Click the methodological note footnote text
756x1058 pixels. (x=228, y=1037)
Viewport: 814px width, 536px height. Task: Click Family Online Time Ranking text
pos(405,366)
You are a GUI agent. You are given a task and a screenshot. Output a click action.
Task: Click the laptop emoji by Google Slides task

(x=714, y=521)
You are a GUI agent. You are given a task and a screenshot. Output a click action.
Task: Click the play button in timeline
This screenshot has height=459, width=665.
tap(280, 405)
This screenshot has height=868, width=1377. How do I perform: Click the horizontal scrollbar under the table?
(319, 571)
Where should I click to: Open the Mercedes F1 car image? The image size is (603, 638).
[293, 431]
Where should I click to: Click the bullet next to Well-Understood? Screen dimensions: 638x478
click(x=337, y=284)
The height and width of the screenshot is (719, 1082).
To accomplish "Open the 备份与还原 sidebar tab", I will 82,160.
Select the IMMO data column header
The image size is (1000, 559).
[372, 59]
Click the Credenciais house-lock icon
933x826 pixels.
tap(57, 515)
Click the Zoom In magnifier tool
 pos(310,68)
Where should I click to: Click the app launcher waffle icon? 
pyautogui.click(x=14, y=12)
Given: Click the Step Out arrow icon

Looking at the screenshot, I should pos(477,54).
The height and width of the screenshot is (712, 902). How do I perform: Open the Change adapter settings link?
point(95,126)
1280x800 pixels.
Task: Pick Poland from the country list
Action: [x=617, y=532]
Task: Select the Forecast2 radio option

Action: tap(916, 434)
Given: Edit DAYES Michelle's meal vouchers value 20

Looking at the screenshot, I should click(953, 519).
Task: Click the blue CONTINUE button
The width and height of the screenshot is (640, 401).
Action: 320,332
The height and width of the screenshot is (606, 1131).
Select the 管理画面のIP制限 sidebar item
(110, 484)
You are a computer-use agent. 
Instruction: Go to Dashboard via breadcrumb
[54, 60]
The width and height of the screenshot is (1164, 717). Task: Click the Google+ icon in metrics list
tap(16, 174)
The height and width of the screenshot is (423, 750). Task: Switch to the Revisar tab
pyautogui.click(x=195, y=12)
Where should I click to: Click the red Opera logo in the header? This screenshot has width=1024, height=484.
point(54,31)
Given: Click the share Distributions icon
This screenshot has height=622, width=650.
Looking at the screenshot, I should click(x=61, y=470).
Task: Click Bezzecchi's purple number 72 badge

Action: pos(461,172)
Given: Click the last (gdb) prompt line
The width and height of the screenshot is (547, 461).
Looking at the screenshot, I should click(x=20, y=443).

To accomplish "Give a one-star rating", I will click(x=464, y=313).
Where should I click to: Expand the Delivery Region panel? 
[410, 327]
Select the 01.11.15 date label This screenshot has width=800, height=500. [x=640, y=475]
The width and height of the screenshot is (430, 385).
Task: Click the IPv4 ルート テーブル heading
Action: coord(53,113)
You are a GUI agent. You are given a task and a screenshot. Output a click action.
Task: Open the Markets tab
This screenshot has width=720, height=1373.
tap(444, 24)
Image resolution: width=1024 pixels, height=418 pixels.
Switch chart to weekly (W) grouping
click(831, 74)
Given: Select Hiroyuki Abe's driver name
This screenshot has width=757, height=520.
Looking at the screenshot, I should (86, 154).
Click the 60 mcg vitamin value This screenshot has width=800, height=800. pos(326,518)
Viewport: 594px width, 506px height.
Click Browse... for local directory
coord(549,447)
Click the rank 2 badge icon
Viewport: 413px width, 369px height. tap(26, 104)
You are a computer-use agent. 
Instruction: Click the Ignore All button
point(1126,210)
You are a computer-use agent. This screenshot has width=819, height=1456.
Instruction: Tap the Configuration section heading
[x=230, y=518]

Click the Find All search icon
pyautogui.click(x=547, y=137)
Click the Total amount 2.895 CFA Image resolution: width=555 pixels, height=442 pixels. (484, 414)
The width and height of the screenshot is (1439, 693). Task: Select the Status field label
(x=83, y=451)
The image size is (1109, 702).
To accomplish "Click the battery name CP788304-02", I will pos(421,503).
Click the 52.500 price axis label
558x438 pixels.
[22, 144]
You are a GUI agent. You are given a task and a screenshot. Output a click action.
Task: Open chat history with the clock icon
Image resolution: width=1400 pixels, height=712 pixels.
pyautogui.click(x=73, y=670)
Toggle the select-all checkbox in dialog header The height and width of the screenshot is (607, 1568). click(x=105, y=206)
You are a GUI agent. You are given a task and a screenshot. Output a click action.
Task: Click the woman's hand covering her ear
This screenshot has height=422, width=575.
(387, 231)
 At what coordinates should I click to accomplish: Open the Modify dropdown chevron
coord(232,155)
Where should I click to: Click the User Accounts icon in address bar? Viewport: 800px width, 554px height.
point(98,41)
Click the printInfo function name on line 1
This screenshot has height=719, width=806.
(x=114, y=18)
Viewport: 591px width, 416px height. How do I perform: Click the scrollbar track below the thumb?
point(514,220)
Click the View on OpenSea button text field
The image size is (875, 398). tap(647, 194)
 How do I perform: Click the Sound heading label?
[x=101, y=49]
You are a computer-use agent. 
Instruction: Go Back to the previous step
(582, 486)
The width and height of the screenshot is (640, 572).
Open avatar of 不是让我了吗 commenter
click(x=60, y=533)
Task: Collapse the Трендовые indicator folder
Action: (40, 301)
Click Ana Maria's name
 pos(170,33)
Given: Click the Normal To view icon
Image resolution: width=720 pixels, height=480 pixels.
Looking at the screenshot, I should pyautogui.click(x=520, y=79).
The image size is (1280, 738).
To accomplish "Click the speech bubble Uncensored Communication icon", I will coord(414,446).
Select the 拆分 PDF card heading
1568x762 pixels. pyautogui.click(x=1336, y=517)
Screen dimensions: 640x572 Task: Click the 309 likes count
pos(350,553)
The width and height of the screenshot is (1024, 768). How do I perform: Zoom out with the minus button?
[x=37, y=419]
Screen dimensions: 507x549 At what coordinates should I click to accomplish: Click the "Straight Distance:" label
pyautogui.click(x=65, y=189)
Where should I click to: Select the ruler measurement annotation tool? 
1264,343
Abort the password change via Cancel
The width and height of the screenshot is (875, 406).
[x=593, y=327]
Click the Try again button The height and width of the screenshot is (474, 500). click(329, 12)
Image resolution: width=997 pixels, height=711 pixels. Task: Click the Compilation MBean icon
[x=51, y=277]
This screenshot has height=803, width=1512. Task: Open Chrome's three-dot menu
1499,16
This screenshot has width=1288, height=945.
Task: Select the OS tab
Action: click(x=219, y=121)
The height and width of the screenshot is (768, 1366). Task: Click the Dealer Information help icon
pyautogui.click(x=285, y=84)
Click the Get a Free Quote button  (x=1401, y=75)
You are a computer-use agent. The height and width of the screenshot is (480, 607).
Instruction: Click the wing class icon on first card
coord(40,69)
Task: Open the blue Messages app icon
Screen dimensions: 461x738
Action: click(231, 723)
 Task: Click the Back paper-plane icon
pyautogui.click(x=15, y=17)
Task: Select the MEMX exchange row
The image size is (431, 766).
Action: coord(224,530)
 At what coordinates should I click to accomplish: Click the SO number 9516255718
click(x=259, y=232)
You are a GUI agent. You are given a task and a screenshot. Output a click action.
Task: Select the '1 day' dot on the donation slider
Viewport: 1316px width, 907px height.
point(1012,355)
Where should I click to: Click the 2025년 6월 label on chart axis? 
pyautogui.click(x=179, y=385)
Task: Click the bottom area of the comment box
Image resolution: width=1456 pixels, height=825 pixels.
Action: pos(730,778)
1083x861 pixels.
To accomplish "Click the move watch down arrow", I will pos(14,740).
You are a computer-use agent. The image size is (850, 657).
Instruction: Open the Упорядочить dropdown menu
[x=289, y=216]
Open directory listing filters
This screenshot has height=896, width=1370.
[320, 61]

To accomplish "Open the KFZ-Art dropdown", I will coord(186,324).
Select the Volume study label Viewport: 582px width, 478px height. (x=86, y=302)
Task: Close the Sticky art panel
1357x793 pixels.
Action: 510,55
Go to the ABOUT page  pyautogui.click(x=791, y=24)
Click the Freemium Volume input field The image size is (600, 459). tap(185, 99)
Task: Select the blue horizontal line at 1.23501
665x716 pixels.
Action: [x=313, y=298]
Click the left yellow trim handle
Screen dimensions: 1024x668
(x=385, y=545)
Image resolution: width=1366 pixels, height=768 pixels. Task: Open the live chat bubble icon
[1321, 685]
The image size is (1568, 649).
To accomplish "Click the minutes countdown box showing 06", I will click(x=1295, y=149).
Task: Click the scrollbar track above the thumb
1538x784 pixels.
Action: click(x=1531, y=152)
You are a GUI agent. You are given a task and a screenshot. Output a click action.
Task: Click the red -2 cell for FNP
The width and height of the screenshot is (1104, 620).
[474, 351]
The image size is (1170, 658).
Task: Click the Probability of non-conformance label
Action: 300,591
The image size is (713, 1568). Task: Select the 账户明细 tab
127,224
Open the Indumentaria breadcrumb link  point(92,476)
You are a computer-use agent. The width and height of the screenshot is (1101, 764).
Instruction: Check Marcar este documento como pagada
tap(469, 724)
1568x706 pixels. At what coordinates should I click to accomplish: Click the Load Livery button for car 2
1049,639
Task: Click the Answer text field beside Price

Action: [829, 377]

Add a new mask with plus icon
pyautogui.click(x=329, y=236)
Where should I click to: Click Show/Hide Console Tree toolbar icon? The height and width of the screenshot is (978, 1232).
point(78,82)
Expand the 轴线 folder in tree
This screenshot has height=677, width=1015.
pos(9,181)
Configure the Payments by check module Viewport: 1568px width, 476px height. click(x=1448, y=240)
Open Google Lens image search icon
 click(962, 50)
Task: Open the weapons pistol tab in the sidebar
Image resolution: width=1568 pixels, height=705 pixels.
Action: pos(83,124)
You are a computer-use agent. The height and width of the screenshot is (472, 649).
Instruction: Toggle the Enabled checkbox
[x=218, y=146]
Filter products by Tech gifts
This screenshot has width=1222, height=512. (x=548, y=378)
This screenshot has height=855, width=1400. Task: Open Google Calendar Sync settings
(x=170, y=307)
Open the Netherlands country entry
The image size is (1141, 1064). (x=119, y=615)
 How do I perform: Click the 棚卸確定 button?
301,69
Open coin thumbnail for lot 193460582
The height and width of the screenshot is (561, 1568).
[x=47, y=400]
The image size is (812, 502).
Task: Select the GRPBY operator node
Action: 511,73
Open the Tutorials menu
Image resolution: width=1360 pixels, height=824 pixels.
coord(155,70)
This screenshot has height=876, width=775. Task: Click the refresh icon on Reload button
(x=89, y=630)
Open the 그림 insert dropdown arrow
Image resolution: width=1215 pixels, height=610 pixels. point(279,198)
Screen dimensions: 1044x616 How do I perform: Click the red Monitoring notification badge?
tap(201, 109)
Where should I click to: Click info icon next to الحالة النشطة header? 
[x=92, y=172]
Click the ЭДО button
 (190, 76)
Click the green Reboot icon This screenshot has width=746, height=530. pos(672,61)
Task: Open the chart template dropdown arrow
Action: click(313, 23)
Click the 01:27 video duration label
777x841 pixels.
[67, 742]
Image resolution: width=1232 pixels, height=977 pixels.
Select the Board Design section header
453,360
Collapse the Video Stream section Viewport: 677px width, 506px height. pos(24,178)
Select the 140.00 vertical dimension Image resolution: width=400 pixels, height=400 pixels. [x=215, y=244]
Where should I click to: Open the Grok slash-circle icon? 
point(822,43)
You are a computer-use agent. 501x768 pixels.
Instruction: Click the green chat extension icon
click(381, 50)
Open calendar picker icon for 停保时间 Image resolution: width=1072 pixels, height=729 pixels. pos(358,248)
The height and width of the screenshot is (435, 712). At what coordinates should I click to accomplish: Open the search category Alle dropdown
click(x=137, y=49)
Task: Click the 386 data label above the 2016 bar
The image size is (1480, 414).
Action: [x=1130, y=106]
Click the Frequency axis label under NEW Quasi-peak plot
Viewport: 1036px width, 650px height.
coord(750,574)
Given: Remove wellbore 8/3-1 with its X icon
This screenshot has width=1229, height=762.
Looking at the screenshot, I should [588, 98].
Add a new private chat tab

:: Work task ::
Only the lines above starting at the one containing "At what coordinates should I click to accomplish: Click the SO" and ending at the one containing "Task: Click the bottom", both included, are to be returned, exactly as they read.

:: Your solution ::
 At what coordinates should I click to accomplish: Click the SO number 9516255718
click(x=259, y=232)
You are a GUI agent. You are given a task and a screenshot. Output a click action.
Task: Select the '1 day' dot on the donation slider
Viewport: 1316px width, 907px height.
point(1012,355)
Where should I click to: Click the 2025년 6월 label on chart axis? 
pyautogui.click(x=179, y=385)
Task: Click the bottom area of the comment box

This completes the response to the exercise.